Learn how to leverage Celery library, Redis database and SocketIO library to build synchronous and asynchronous tasks with Flask in Python.

Legacy web applications are synchronous in nature. The user interacts with a web interface presented in the browser, the browser makes requests back to the server based on that user interaction, and the server responds to those requests with a new presentation for the user.

Nowadays, things have changed modern-day websites need to handle requests from hundreds of thousands of visitors. When these requests involve interaction with a database or a web service, response time increases, and when thousands of visitors are accessing the same resources, website performance can drastically decrease.  Here Asynchronous web come to the rescue .

Here are some of the benefits we may grasp when opting for asynchronicity:

  • Ability to handle more requests
  • Parallel execution of I/O bound methods.
  • Improved responsiveness.

Scope

In this tutorial, we will explain how to overcome one of the common pitfalls encountered when building a web application which is handling long running tasks that limit the ability of the web server to respond to new requests.

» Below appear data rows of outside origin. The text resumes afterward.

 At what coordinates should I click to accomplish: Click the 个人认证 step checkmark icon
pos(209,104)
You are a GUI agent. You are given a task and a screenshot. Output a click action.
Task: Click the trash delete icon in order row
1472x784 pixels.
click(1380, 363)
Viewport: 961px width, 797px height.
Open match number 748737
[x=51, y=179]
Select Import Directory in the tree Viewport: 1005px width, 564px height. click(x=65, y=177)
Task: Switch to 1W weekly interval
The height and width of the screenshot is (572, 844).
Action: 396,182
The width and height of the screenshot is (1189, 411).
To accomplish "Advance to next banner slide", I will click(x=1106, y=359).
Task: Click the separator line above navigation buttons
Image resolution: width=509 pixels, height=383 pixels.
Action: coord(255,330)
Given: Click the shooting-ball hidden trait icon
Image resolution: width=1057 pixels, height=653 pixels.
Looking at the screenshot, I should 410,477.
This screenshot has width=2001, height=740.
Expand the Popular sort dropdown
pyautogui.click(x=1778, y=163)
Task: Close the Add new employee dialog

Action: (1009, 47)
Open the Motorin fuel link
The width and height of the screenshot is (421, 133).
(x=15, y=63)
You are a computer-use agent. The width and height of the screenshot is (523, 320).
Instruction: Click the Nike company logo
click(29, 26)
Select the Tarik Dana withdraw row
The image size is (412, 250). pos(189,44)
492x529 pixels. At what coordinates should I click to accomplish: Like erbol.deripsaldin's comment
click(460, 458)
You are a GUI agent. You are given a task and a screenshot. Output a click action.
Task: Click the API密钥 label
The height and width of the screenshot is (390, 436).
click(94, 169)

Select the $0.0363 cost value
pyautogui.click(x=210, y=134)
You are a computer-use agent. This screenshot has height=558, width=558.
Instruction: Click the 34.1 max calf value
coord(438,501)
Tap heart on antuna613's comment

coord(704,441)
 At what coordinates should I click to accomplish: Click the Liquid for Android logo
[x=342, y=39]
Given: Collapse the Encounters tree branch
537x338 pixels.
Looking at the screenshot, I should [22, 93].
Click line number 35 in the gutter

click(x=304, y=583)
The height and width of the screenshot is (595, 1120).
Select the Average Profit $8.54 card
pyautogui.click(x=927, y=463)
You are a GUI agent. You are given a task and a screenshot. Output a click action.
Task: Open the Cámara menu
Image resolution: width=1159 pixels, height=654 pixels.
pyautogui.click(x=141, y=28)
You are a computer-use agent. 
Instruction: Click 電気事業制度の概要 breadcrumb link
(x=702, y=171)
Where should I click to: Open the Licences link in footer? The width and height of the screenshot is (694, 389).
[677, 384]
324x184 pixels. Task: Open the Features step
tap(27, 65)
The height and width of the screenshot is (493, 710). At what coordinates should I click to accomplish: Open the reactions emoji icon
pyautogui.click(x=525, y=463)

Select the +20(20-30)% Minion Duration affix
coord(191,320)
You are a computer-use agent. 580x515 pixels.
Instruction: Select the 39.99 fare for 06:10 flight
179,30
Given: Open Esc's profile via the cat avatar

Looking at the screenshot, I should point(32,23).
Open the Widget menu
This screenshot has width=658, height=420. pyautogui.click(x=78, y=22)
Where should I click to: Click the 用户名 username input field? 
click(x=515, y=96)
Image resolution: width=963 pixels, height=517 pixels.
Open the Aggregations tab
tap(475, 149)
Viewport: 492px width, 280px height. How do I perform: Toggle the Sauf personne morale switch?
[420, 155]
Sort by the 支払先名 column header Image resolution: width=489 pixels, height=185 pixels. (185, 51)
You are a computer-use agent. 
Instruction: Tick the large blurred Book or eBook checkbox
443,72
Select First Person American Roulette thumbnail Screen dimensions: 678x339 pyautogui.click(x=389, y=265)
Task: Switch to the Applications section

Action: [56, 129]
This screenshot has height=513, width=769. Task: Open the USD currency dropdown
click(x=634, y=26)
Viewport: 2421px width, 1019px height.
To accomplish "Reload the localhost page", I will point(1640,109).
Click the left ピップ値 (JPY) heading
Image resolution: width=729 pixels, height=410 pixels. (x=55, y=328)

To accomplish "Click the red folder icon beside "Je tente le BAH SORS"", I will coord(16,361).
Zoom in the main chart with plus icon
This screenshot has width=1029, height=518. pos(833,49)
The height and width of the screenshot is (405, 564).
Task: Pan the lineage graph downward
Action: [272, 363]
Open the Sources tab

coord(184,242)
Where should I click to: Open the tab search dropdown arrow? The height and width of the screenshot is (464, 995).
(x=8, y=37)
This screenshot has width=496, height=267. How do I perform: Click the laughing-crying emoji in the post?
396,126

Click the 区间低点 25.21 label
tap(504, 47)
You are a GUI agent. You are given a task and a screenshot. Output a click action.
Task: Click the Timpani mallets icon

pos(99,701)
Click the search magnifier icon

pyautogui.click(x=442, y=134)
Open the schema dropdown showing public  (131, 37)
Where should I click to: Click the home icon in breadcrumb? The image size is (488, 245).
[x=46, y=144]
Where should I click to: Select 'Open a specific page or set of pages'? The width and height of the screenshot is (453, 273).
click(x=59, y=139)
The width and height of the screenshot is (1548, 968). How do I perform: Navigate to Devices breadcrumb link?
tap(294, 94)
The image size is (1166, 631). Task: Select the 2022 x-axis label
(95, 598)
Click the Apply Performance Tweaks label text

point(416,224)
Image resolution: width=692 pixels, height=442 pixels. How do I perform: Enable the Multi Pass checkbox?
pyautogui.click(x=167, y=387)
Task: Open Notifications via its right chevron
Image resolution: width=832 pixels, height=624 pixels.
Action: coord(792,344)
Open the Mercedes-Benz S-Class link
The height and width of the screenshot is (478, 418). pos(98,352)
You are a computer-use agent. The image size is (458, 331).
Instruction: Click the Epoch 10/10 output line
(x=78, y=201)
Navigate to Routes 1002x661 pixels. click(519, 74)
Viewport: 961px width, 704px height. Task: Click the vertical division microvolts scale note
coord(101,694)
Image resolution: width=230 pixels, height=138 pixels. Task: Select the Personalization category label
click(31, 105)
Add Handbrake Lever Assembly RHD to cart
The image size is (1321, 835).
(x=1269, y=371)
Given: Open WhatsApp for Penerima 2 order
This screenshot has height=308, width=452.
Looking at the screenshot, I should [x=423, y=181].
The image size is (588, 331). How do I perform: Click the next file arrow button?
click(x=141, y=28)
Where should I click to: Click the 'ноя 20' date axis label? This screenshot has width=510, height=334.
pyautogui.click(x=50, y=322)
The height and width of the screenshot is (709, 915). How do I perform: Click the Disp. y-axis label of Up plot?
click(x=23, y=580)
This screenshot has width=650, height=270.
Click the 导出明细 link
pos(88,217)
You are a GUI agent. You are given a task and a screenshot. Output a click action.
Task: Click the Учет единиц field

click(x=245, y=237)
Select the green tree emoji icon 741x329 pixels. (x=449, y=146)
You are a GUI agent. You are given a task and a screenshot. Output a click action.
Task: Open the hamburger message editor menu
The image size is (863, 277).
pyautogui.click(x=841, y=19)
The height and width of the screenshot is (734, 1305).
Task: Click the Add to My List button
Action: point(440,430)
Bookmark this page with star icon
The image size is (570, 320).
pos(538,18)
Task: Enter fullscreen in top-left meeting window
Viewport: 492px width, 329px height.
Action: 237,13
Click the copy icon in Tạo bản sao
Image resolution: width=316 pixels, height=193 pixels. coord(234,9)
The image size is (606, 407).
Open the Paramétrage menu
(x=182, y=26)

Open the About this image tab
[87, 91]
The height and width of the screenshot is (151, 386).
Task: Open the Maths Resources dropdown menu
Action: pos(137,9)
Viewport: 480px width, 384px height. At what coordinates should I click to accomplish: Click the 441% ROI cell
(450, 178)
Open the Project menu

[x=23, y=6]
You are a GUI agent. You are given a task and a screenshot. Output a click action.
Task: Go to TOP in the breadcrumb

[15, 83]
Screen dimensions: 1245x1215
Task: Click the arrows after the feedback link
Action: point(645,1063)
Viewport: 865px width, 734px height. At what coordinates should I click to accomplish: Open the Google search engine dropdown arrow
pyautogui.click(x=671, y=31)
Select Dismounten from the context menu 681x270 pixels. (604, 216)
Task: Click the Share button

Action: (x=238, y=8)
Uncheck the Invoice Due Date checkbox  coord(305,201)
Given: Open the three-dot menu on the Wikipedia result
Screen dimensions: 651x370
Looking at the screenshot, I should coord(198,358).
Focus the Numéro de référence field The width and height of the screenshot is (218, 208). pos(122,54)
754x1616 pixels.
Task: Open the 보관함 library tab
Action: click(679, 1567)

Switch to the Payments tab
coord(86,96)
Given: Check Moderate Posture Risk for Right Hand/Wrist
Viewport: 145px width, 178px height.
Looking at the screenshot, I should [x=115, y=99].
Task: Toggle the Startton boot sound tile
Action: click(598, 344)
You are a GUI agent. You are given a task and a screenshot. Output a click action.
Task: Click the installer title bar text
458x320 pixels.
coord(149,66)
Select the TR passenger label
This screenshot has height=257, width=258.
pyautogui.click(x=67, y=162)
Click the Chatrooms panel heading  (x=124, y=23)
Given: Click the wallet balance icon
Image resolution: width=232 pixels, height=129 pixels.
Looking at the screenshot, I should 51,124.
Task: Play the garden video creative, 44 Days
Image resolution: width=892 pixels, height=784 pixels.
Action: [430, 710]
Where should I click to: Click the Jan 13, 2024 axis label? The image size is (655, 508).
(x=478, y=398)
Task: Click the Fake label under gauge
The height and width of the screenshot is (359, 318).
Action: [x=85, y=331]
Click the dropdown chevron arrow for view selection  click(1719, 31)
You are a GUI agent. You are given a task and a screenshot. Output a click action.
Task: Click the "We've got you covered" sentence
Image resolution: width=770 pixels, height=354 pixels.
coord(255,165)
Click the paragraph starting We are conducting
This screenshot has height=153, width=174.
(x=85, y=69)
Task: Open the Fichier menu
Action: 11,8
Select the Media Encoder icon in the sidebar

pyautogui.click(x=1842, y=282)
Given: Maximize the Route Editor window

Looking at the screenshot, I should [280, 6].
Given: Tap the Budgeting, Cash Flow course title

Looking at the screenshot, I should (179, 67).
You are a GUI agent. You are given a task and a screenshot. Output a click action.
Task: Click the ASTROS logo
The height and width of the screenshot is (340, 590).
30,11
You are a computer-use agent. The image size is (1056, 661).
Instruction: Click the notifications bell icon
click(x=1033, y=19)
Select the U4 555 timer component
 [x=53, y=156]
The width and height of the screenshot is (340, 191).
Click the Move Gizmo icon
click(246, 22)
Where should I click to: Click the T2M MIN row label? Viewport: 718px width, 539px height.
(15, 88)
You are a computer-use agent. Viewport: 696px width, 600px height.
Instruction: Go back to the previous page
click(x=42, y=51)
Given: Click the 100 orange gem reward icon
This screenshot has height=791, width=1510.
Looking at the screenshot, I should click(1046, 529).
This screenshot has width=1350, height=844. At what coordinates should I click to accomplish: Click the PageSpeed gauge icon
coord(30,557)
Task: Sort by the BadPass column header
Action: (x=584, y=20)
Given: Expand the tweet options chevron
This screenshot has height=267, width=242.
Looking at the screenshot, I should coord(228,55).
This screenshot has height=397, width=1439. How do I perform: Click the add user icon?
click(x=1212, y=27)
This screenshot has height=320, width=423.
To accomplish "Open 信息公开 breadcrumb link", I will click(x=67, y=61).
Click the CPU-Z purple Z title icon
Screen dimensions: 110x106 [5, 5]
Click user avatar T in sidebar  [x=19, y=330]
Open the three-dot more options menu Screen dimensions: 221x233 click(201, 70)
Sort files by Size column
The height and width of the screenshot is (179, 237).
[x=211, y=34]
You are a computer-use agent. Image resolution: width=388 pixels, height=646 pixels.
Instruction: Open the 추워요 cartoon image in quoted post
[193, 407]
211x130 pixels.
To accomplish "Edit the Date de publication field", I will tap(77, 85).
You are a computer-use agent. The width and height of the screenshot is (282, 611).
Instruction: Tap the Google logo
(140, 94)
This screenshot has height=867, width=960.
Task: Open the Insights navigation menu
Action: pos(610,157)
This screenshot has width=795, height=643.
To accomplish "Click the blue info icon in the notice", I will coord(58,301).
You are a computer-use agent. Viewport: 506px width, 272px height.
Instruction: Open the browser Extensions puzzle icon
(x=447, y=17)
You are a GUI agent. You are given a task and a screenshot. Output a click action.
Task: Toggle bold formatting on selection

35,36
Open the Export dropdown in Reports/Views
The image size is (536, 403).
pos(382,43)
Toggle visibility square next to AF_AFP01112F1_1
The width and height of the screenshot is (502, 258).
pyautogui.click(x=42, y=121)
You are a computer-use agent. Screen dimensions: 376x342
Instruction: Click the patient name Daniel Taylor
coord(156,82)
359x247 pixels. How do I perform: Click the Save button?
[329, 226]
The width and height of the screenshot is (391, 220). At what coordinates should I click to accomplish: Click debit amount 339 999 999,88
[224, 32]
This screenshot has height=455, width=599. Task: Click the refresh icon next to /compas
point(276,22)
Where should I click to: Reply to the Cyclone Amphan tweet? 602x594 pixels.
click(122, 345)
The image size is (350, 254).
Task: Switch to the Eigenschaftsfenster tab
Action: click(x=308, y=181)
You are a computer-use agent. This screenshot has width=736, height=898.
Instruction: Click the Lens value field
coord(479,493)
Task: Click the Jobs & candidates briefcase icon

A straightforward solution would be to run these long running tasks asynchronously in background, within a separate thread or process, freeing up the web server.

We will leverage several components like Redis, Flask, Celery, and SocketIO to offload the execution of a long running task and once completed send a push notification to the client indicating its status.

It is worth noting that this tutorial will not cover asyncio Python’s built-in library, which allows us to run code concurrently using coroutines.